So today I'm doing Wine and Love again, hosted by Suki! Here we talk about the things making us reach for the wine glass (or alcoholic beverage of choice) and the things we love this week!

Wine

  • Didn't get a job I interviewed for. Spent almost a whole day in interviews too. While it was a good experience overall, and looking back it may not have been the best fit, I still can't say I was too pleased to get that news.
  • I'm slowly getting sick. Every morning I can feel my throat aching a little more, and I'm just waiting for it to blossom into a full blown cold. Definitely need to sleep much this weekend.
  • Eaten poorly the last while. Given in to stress/emotional eating a few too many times.

Love

  • I'm feeling a renewed passion for blogging and vlogging. Been reading and watching more and feeling excited, with some new ideas of things to do and maybe some new projects coming up. GFM's been writing some drabbles lately, which has got me thinking about trying my hand at some creative writing as well.
  • I've been trying to walk a bit. I'm aiming for just a short, 10 minute walk every day, just to get moving a little bit.
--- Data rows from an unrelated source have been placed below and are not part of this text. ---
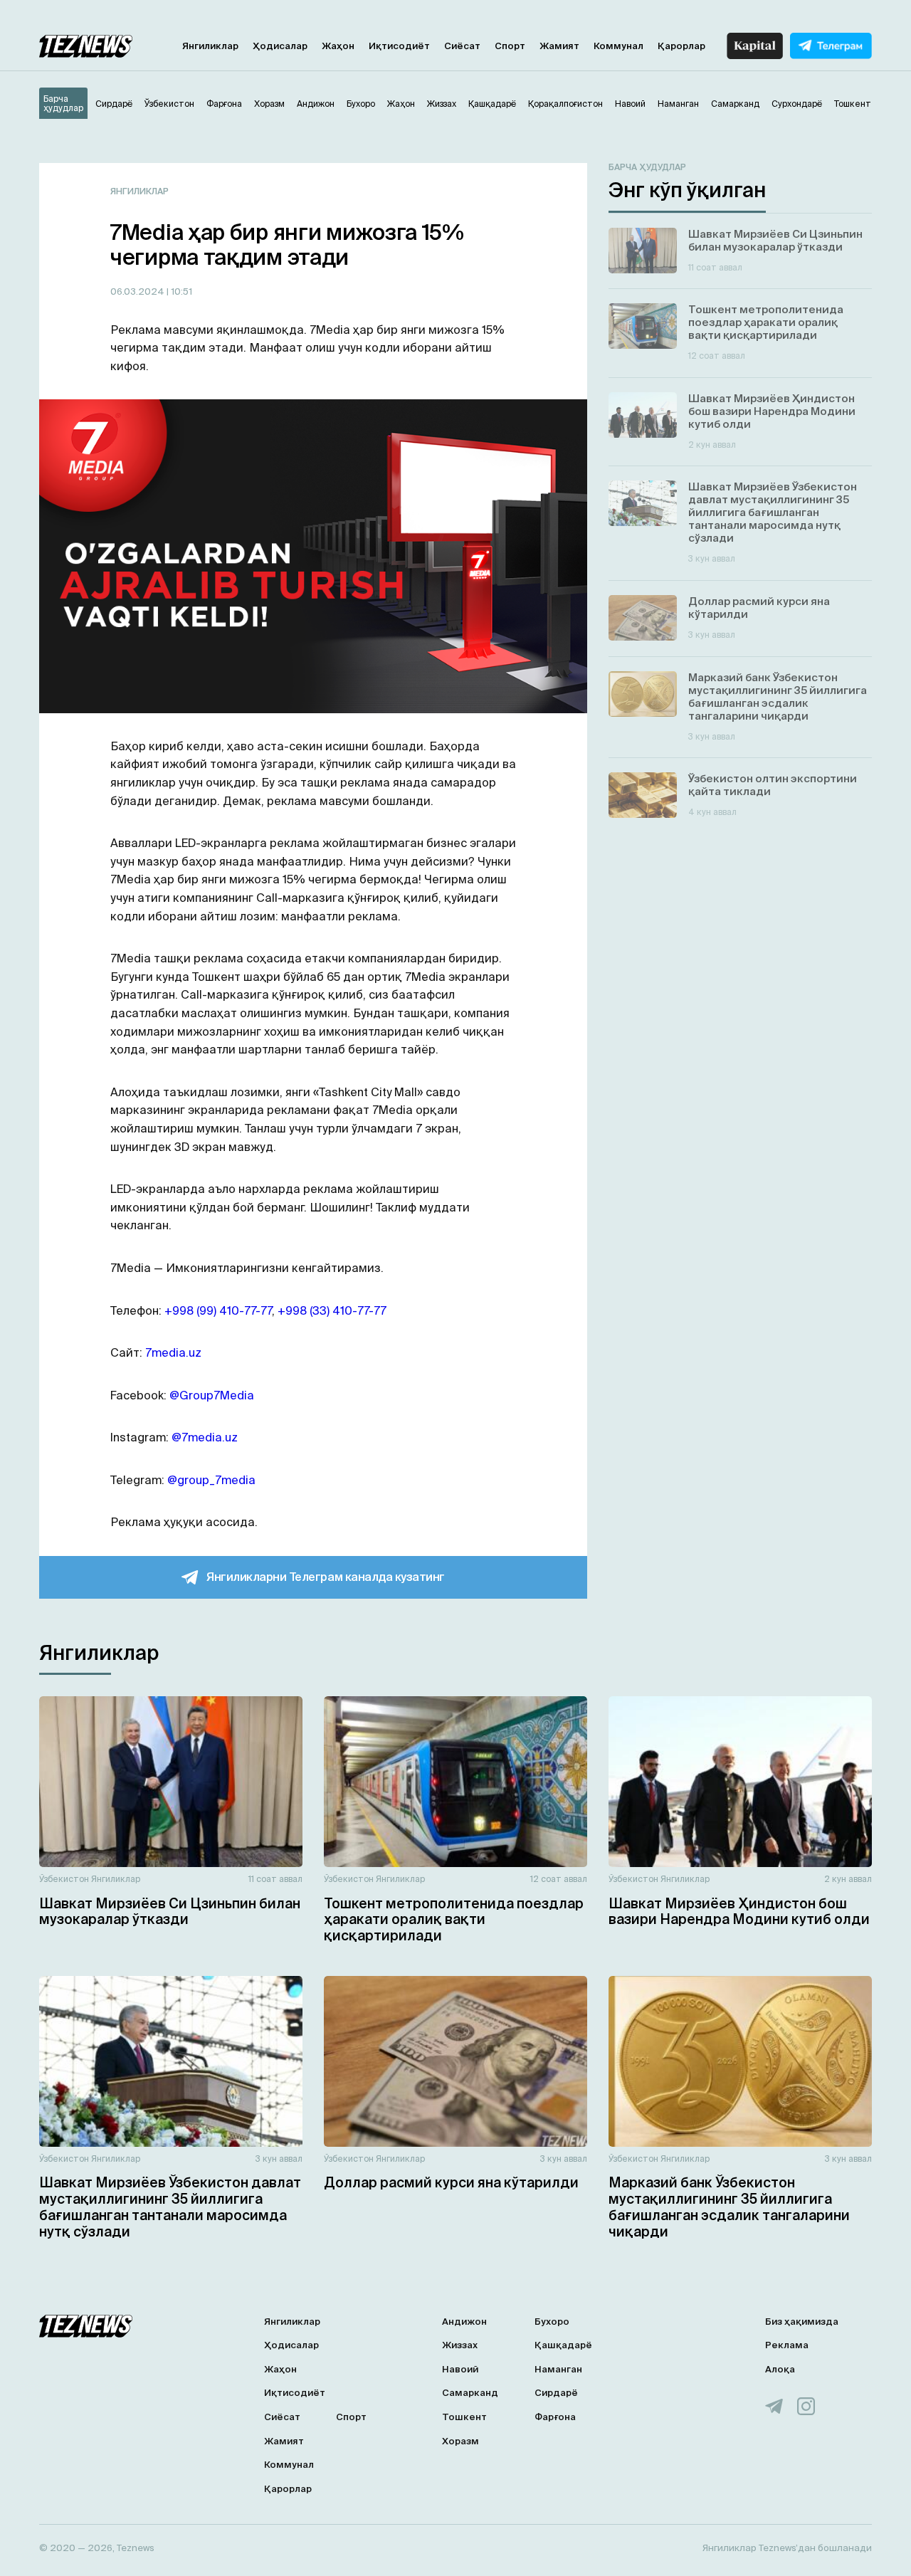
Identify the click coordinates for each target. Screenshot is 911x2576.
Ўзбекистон (64, 1878)
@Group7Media (211, 1395)
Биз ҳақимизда (801, 2321)
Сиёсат (462, 46)
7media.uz (173, 1352)
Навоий (460, 2369)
I've also been trying to keep off my phone, mostly, and do a bit of walking meditation. It's nice because it's very hard to say "nah, I don't have time for that." Cause I totally do. Though the weather lately has been the biggest deterrent. But it's been nice.
  • I'm getting a handle on things at work. Saying that may be the kiss of death, of course, but I'm getting there, for now.

What are you loving, and not loving this week?